The dataset (2019–2021) has substantial seasonal impacts, so it needs to be broken up correctly to keep data from leaking.

• Response: Seasonal cross-validation has been added to prevent temporal leakage and to evaluate model generalization across different climatic periods. The dataset was split into Spring, Summer, Fall, and Winter, and the model was tested on each season separately. The updated results Spring (MAE 1.3166), Summer (MAE 1.3738), Fall (MAE 1.1544), Winter (MAE 1.2541) demonstrate consistent performance and confirm that the model effectively adapts to seasonal variability. A detailed explanation and discussion have been included in the revised manuscript. (Lines 835–845).

Overall:

The paper makes a useful and practical addition by showing that solar forecasting models can work well with very few input features when SHAP and XGBoost are used to choose the right ones. The key strength is the balance between simplicity and performance, and the Transformer model is well-supported.

 

I suggest publishing the paper after minor revision.

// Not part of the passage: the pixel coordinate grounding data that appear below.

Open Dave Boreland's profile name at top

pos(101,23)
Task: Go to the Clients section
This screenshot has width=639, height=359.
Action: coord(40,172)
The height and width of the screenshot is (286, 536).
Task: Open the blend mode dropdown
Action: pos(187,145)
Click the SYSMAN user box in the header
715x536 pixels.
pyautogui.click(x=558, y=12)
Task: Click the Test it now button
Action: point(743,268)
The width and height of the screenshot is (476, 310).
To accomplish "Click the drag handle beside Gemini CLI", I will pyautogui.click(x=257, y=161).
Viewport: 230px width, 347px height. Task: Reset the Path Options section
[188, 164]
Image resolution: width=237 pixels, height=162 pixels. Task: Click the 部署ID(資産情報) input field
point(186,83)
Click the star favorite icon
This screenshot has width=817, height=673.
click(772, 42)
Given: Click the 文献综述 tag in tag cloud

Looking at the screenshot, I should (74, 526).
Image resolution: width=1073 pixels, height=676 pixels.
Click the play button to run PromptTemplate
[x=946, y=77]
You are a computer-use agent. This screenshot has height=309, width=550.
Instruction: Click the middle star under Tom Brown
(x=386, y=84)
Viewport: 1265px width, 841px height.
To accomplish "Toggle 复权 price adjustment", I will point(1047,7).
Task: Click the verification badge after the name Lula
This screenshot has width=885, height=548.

Author Response File: Author Response.doc

Reviewer 3 Report

Comments and Suggestions for Authors

The paper addresses an important problem in renewable energy forecasting, proposing a minimal feature selection strategy for Transformer architectures and providing a thorough comparison with conventional deep learning methods. To further strengthen the work, the reviewer invites the authors to reply and take these comments into consideration to modify the paper accordingly as follows:

1. The reviewer suggested that the title can be improved to “Minimalist Deep Learning for Solar Power Forecasting: Transformer-Based Prediction Using Key Meteorological Features”
2. The abstract should more clearly state the novelty compared to previous studies. Specify what new insights are gained from the minimal feature selection strategy and the significance of achieving comparable accuracy with fewer inputs. The abstract should be improved to include: 1) problem and motivation 2) the main objective of the study 3) the methodology 4) the main quantitative results and major conclusion. Condense the abstract to around 200–250 words, focusing on background, problem, objective and method, key results, and major conclusion.
3. The introduction part should be improved and reorganized to cover three parts clearly and sequentially (To be easily understood for the reader) as follows: 1) motivation and incitement, and 2) literature review and research gaps: Consolidate previous works in a comparative table or a structured paragraph, clearly stating their gaps., and 3) Novelty/contributions and paper organization.
4. Justify the selection of solar irradiance and temperature as the only input variables. Although SHAP values are mentioned, present a clearer feature selection pipeline and why other variables (e.g., humidity, wind speed, cloud cover) were excluded.
5. The description of the Transformer architecture lacks detail. Provide a schematic diagram of the model structure (if already present, ensure it is labeled and referenced properly in the text), and include hyperparameters, input formatting, and training process explanation for reproducibility.
6. The paper mentions using a sliding window approach, but window size selection is not justified. Explain the rationale for choosing a 5-hour window and provide sensitivity analysis regarding window size.
7. The dataset description is detailed but lacks information about missing data, outlier removal, and possible selection biases (e.g., only from one region in South Korea).
8. Results may not generalize beyond the specific location and conditions tested. Discuss limitations and propose plans for multi-region or multi-year datasets in future work.
9. Model testing on truly unseen data should be clarified. Describe whether there is a temporal split (e.g., year-wise or seasonal hold-out) and how the validation set reflects realistic deployment.
10. The performance comparison table (Table 6) needs more explanation. Are all models trained on identical data splits, preprocessing methods, and metric calculations? Clarify this for a fair comparison.
11. Statistical significance of the performance differences should be discussed. Provide error bars or statistical tests if possible.
12. The reasons for the minimal performance drop from multivariate to minimal Transformer input are hypothesized but not quantitatively analyzed. Add discussion or ablation results to support claims.
13. The conclusions section lacks numerical results to support the findings and claims made throughout the paper. The absence of quantitative results makes it difficult to assess the actual impact of the different models.

Author Response

Response to Reviewer 3 Comments

1. Summary

Thank you very very much for taking the time to review this manuscript. Please find the detailed responses below and the corresponding revisions highlighted in the re-submitted files.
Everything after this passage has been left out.